Urodynamic Testing

Urodynamic Testing

Urodynamic Testing Guide

Urodynamic testing is a series of tests that is simple and painless. This study allows the evaluation of any problems your bladder may have with storing and/or emptying urine.

Your lower urinary tract

The lower urinary tract has two main functions, storing and emptying urine. The bladder is a muscle-lined organ which collects urine until you are ready to release it. The urethra is a canal which carries urine from the bladder out of the body. Pelvic floor muscle support the bladder and urethral muscle (sphincter) contracts. To empty urine, the urethral sphincter and pelvic floor muslces relax while bladder contracts.

Why do you need a Urodynamic study?

Reasons for offering you this test may include the following:
  • A urine leak or be incontinent
  • Uncomfortable symptoms like the urgency to urinate
  • A weak or intermittent urine stream
  • You may have persistent UTIs

What will happen during your Urodynamic study?

Urodynamic testing provides valuable data on bladder function for your physician to make the best recommendations for treatment. This study does not require sedating medication. When you arrive for the clinic for your test, you will be asked to undress from the waist down and a drape or gown will be provided. This study typically takes  from 15 to 30 minutes.

Types of testing

Several different tests are used to evaluate symptoms of the lower urinary tract. Because of your particular symptoms and concerns, the below tests are what you can expect to be performed at your appointment. Certain medications can effect lower urinary tract function like those notated below. TIPS before your appointment:
  • Come to the clinic with a full bladder.
  • Stop drinking fluids 30 minutes prior to your scheduled appointment.
  • Don’t take the below medications 24-48 hours before your appointment
    • Diuretics
    • Caffeine
    • Anticholinergic agents
    • Alcohol
    • Narcotic analgesics
    • Psychotropic agents


The test measures the amount and rate of urine you void from your bladder. This noninvasive study is frequently used to screen for bladder emptying problems. What’s the process like? You will be asked to urinate into a special container that is placed under a commode or into a funnel that’s attached to equipment that will record your urine flow over time.

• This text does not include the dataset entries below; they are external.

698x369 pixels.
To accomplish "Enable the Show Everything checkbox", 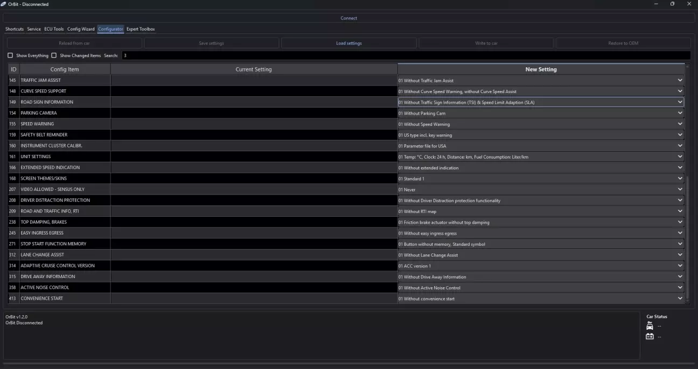I will point(10,55).
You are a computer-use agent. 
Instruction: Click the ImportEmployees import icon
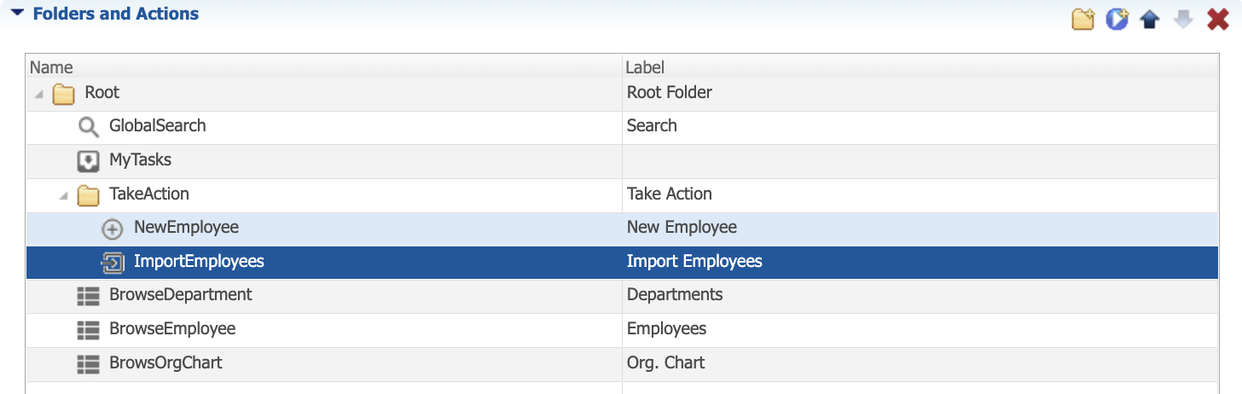113,263
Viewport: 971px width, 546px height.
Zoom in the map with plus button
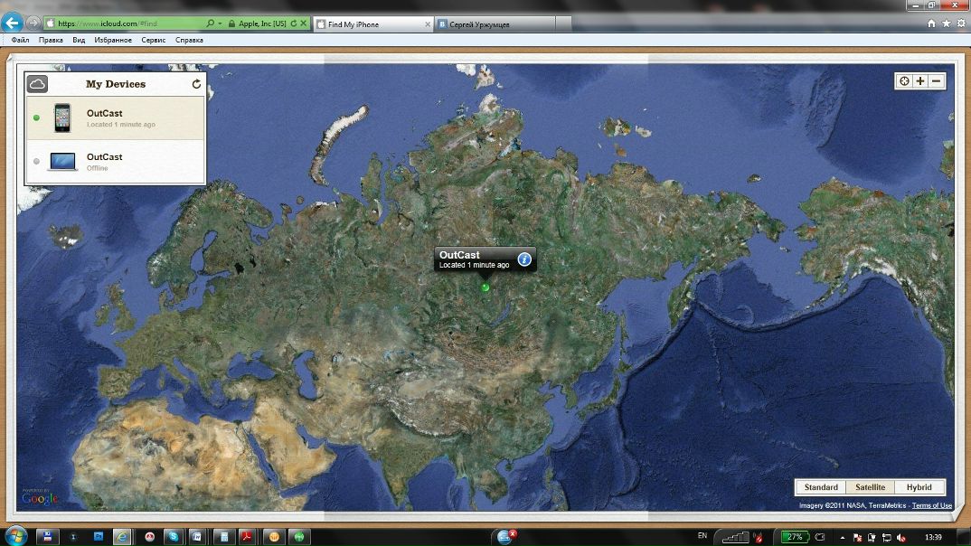[x=920, y=81]
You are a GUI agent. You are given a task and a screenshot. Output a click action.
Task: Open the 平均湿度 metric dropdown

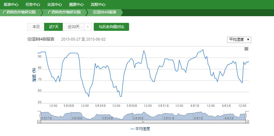[239, 40]
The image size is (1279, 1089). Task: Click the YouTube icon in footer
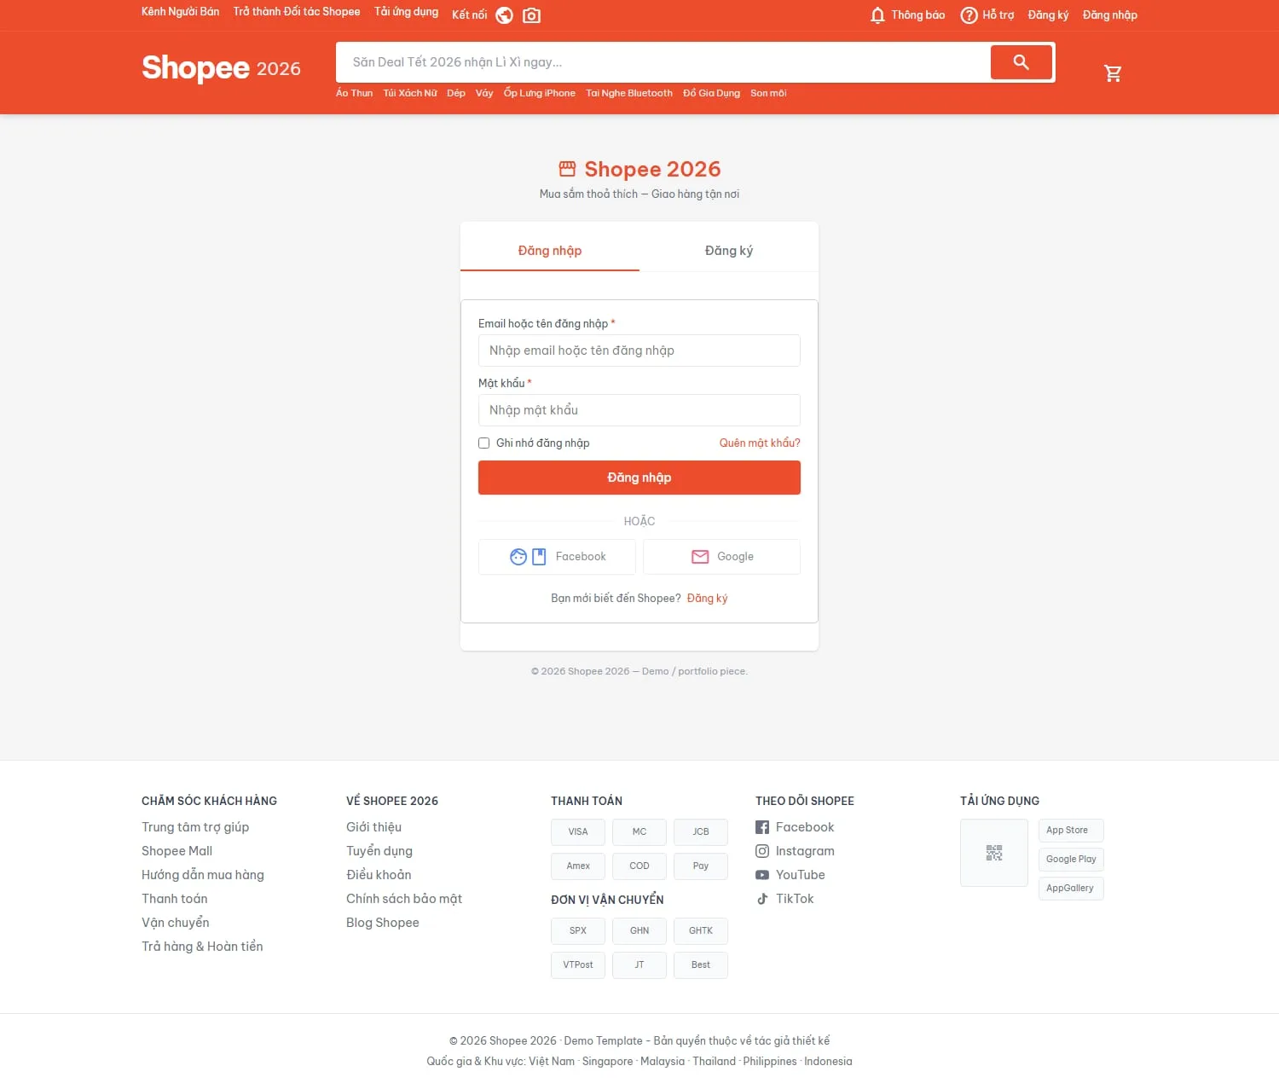point(762,875)
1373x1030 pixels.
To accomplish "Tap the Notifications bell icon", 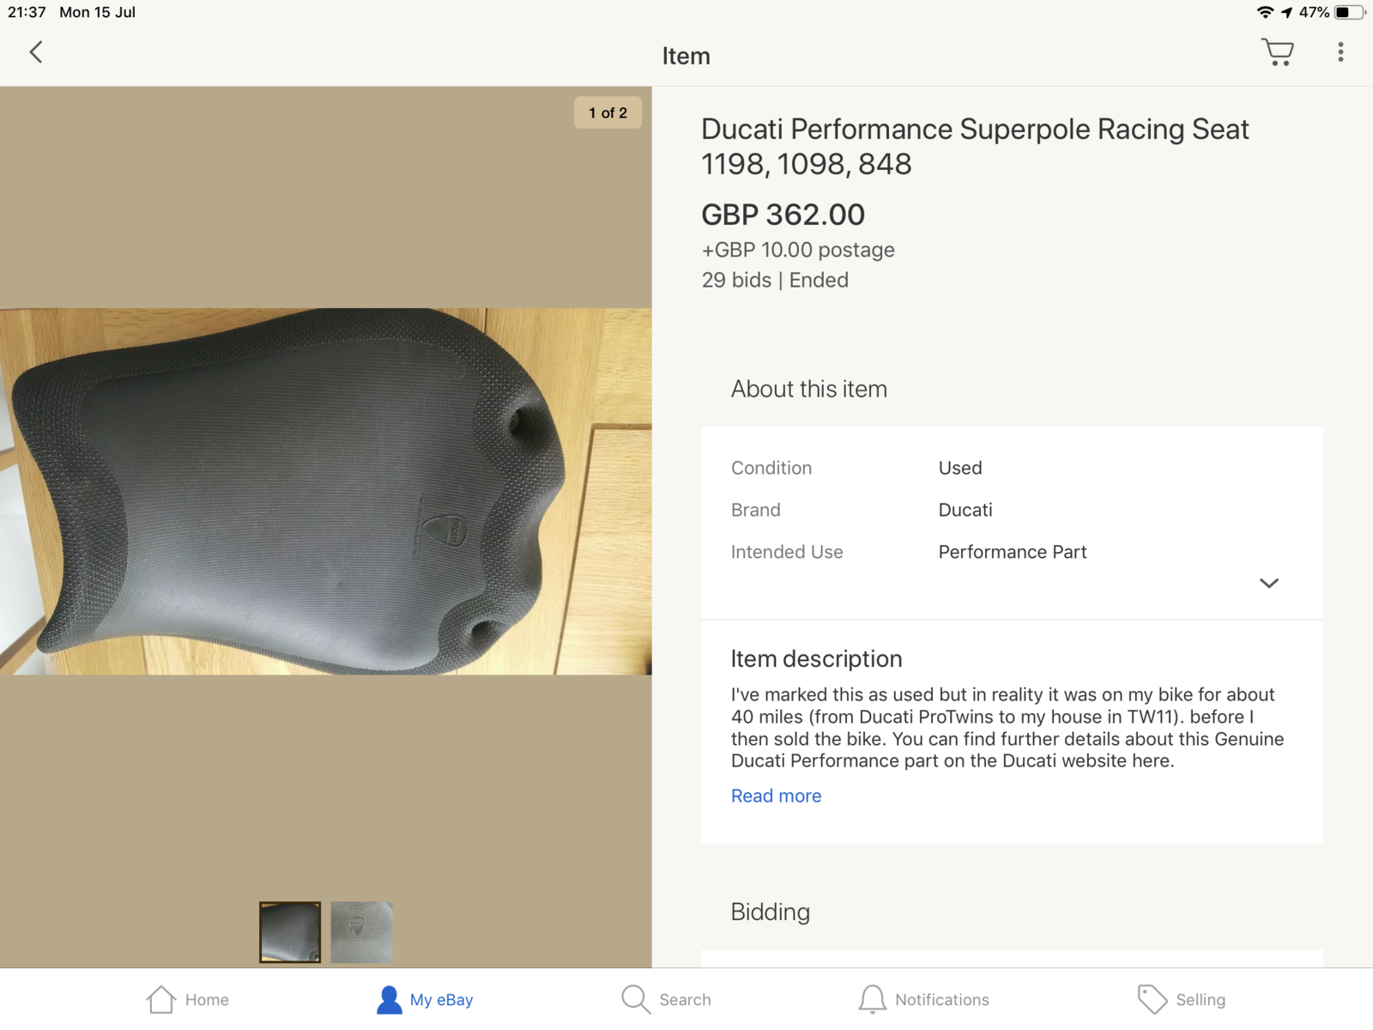I will tap(872, 999).
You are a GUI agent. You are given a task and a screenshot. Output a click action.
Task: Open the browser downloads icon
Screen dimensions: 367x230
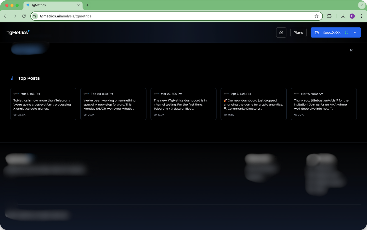[343, 16]
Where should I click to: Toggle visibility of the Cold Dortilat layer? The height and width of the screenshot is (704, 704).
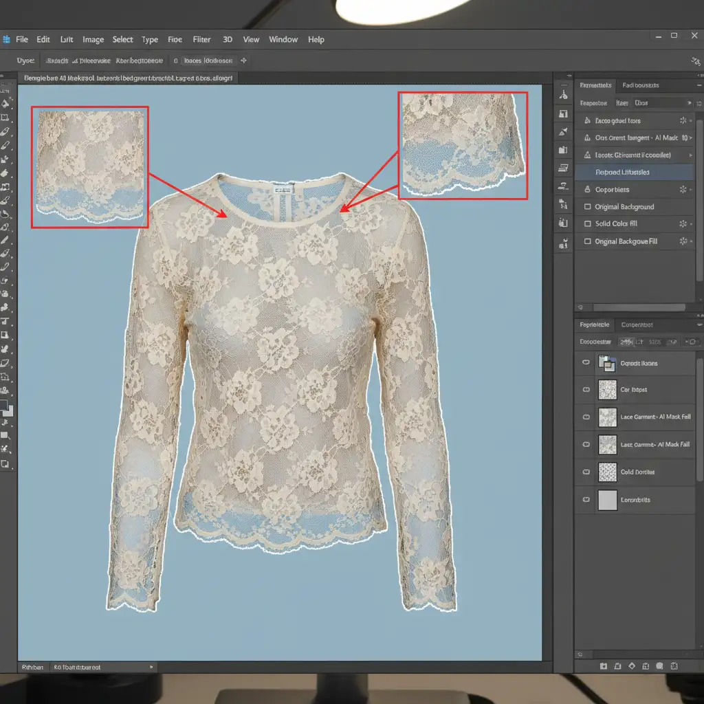pos(586,472)
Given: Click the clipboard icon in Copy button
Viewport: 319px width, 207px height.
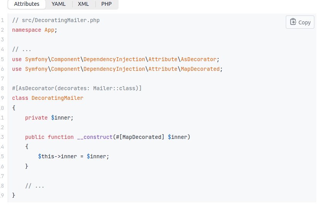Looking at the screenshot, I should (293, 22).
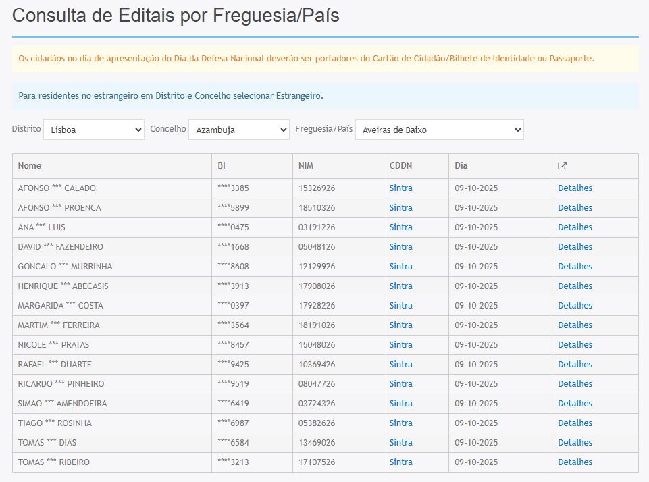The width and height of the screenshot is (649, 482).
Task: Open Freguesia/País dropdown showing Aveiras de Baixo
Action: [x=439, y=130]
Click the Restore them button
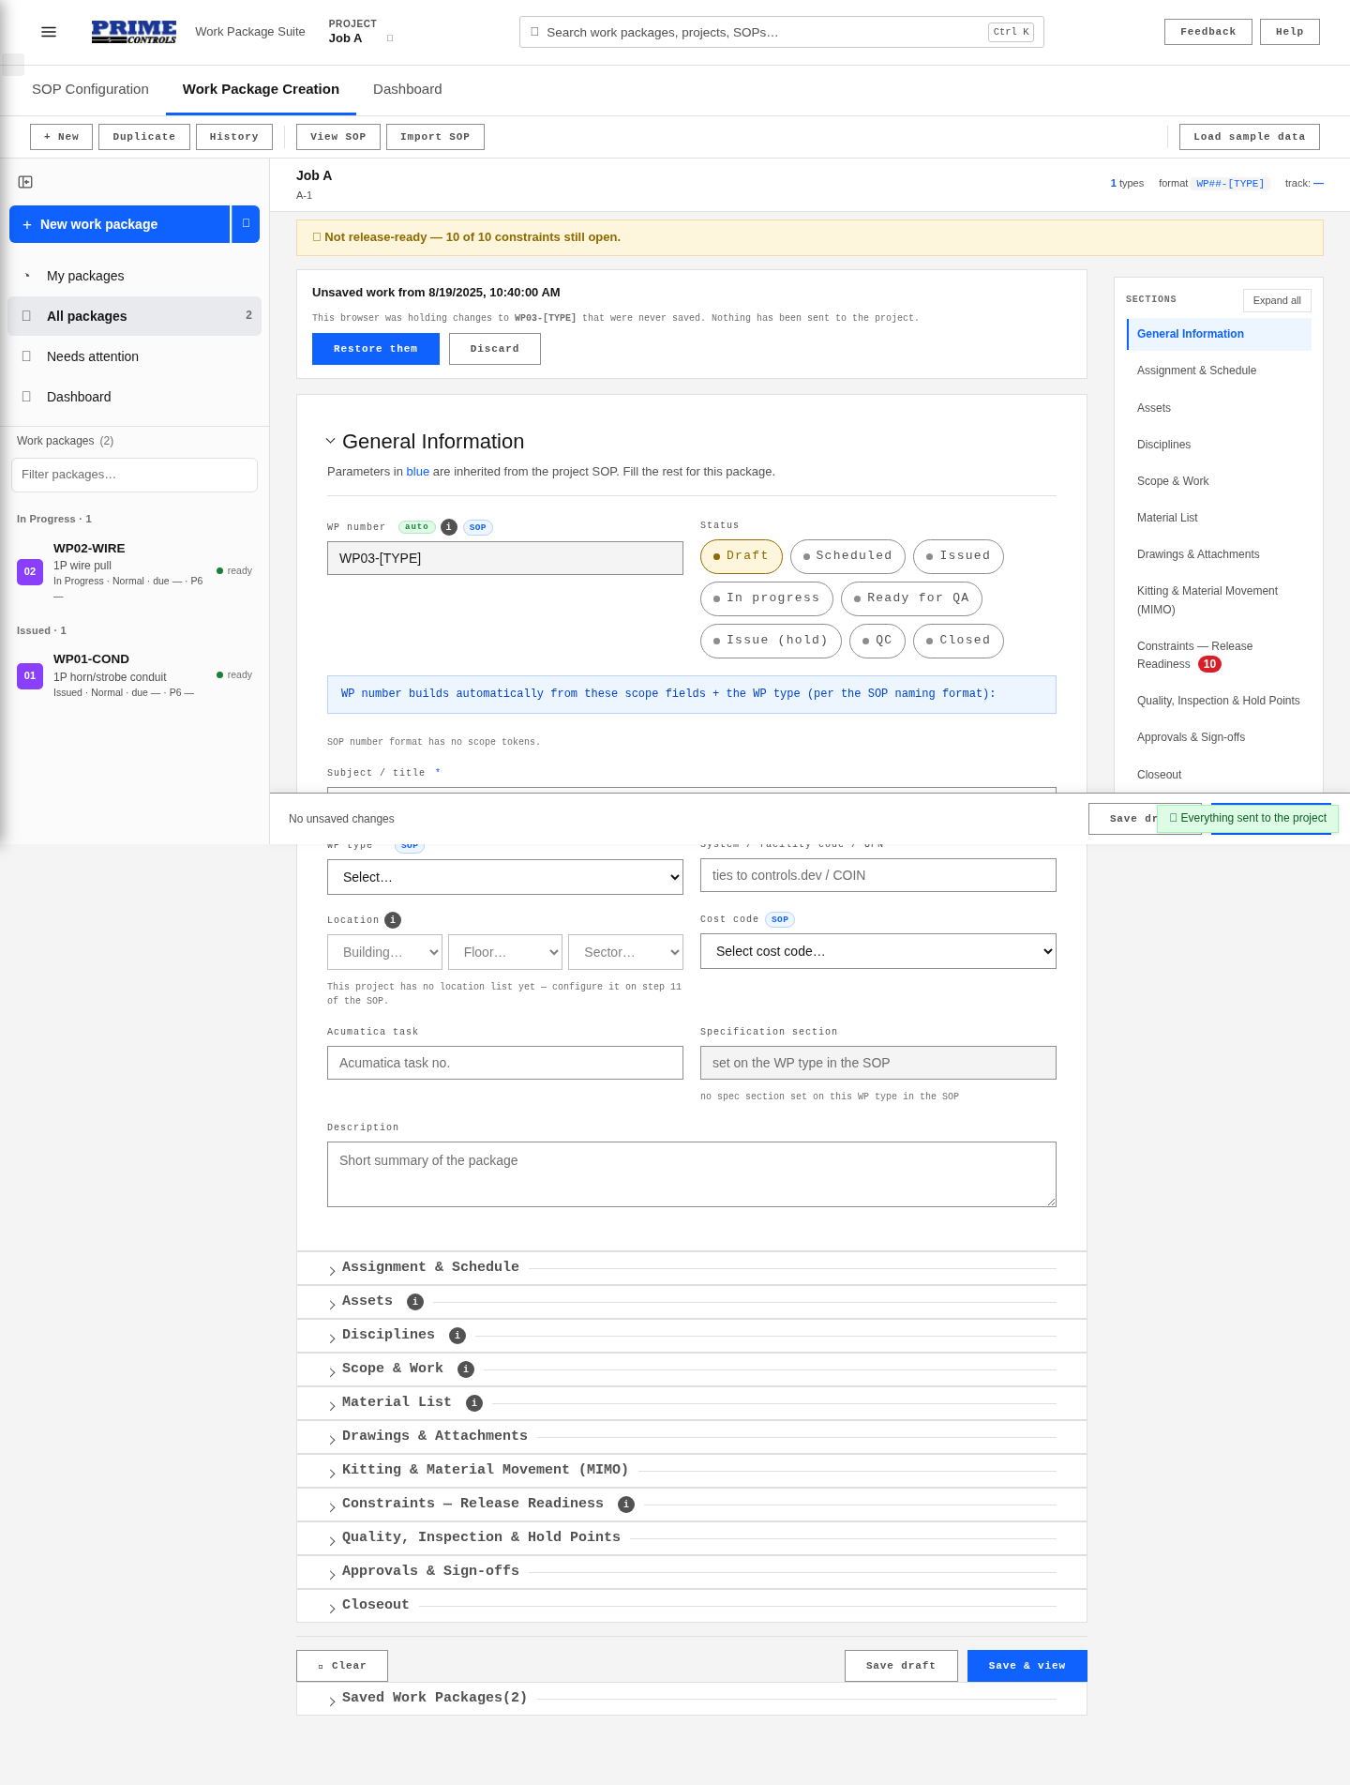The image size is (1350, 1785). [376, 349]
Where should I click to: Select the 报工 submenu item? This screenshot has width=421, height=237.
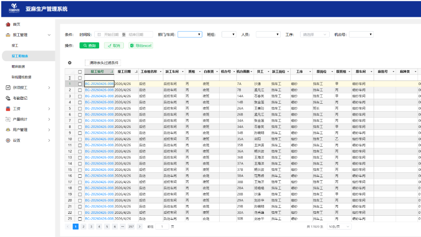pos(15,45)
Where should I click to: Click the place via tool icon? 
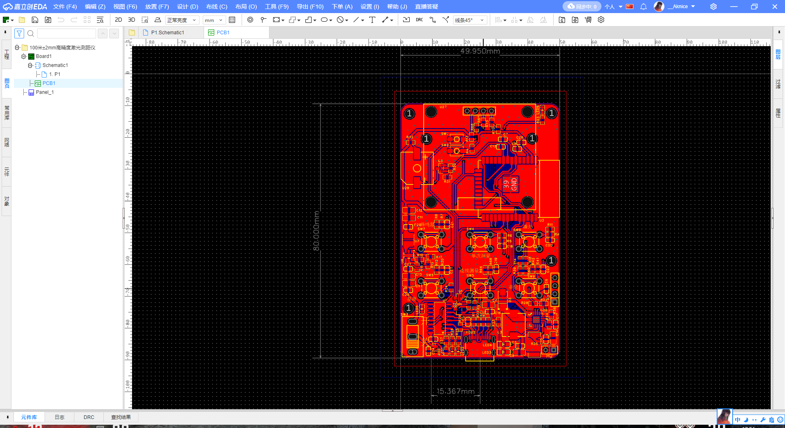coord(250,20)

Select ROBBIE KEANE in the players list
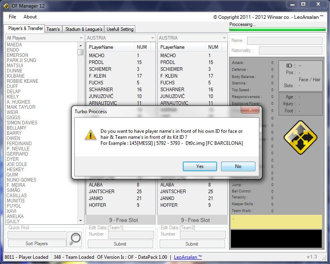22,81
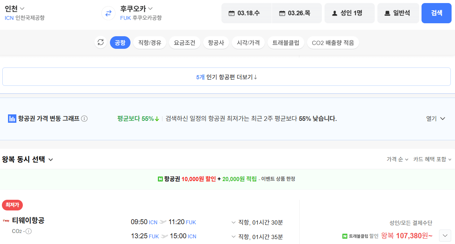Show more with 5개 인기 항공편 더보기

(228, 77)
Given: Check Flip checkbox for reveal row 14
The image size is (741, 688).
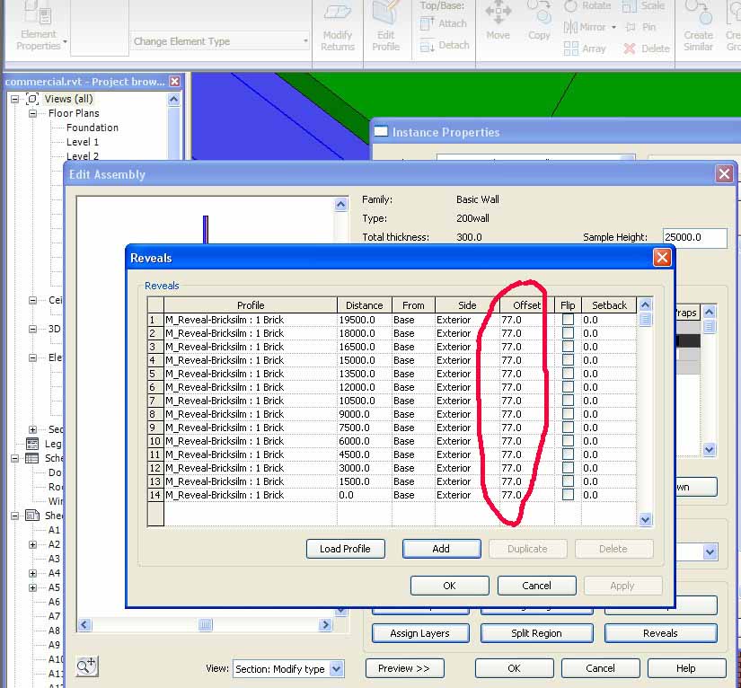Looking at the screenshot, I should [x=568, y=495].
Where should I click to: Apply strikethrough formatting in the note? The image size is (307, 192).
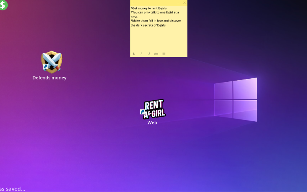pyautogui.click(x=156, y=54)
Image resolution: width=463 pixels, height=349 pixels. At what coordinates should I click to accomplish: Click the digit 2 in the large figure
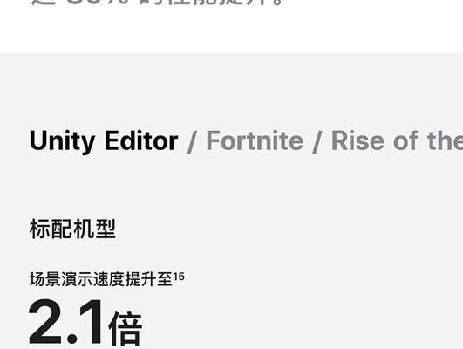[45, 321]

This test evaluates how much your bladder can hold, how well the bladder muscles function and how the neurological signals work that tell you when your bladder is full.  This is the primary test used to reproduce and evaluate symptoms of incontinence and other bladder problems. What’s the process like? A catheter will be inserted through the urethra into the bladder. Through this catheter, your bladder will be filled with sterile water or a saline solution.  A second catheter may be placed in your vagina or rectum to provide additional data. You will be asked to report any sensations that you feel and if they are similar to ones that you have felt at home.  You may also be asked to cough, bear down or stand during this test.

Urethral Pressure Profile Study

This test evaluates the amount of pressure in your urethra. This information can be useful in evaluating the cause of incontinence. What’s the process like? The bladder catheter is withdrawn slowly from the bladder and special equipment generates a urethral pressure curve.

Pressure Flow Study

This test is an in-depth measurement of the pressure and flow of urine out of your bladder. This study is valuable for evaluating problems with emptying urine. What’s the process like? Pressure flow studies can be performed after cystometry. Patients will be asked to urinate with the cystometry catheters in place into a funnel attached to special equipment.